By Gayle Cinquegrani, Bloomberg BNA

National Labor Relations Board Chairman Philip Miscimarra (R) is likely to have his pick of law firm jobs once his term ends in December, but he is not divulging where he will land.

Miscimarra won’t seek another term on the board when his current term expires, Bloomberg BNA reported.

“I am refraining from giving any consideration to future plans until my term actually ends,” Miscimarra told Bloomberg BNA in an e-mail. “After December 16, I will evaluate appropriate ways that I can have continued involvement in employment, labor-management and human resources issues that have been so important to my service as a Board member, my academic work and my private sector career.”

Ethics rules will limit the services Miscimarra can provide clients once he leaves the NLRB, but law firms probably will find his expertise and name recognition appealing.

“This is someone who is a true insider and who will be attractive to clients as someone in the know,” Jeffrey Lowe, a global practice leader at legal recruiter Major, Lindsey & Africa, told Bloomberg BNA Aug. 8. Lowe said former government officials like Miscimarra “are able to command very substantial compensation.”

Miscimarra, who has three sons approaching college age, came to the NLRB from the Morgan Lewis law firm in Chicago. He also worked at Seyfarth Shaw in Chicago, according to the NLRB website.

Morgan Lewis declined to comment to Bloomberg BNA as to whether it hopes Miscimarra will rejoin the firm.

Restrictions on Work Activities

Wherever Miscimarra eventually goes, his employment activities will be curtailed by restrictions that govern former federal appointees after their government service.

There is a lifetime restriction on a former official communicating with any federal court, department, or agency about a particular matter (such as litigation, grants, and contracts) involving specific parties in which he personally and substantially participated. Former officials are restricted for two years after leaving from representing an entity to any federal court, department, or agency on matters that were under his official responsibility during his final year of government service. Very senior government employees must wait one year before lobbying or appearing before the department or agency in which they served during their final year in government.

Presidents traditionally issue an executive order governing the activities of their appointees, which applies even if the president is no longer in office when the appointee leaves government service.
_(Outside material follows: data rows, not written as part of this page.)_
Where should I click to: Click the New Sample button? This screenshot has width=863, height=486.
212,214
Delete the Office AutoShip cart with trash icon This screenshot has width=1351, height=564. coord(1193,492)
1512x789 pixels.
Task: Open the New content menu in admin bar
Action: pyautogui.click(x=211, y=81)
Former President Barack Obama, who appointed Miscimarra to the board as a member in 2013, created a “revolving door ban” that limits appointee’s activities for two years after they leave.

President Donald Trump in January issued an executive order prohibiting former political appointees from lobbying the agency for five years after leaving and from lobbying any covered executive branch official for the remainder of the administration. Even though this executive order doesn’t officially apply to Miscimarra, the Office of Government Ethics has indicated that appointees whose terms overlap administrations ought to follow the restrictions imposed by the current administration.

“The firms are very familiar with the restrictions,” Lowe said. “Generally speaking, the higher the level of the person, the longer the length of the ban.”

Former Officials Add Tremendous Value

Despite the restrictions, “there really is tremendous value” in having a candidate like Miscimarra “in the fold,” Lowe said. A former official’s presence in a firm should help when firm partners “go on pitches for business.”

Former federal officials “can attend meetings with the client and help guide the case,” Lowe said. They can have “significant influence on the strategy you undertake even if they can’t appear before the agency” because “so much of it is taking place in meetings with the clients or meetings with other partners,” he said.

As for Miscimarra’s appeal to prospective law firms, “I would think that any firm that has a lot of traditional labor work would want to have that level of expertise available to them,” a partner in a large Chicago management-side labor law firm told Bloomberg BNA Aug. 8. A firm’s willingness to pay the level of salary presumed to be necessary “would depend on how much traditional labor work the firm has and whether they see value at having somebody at that level available to clients.”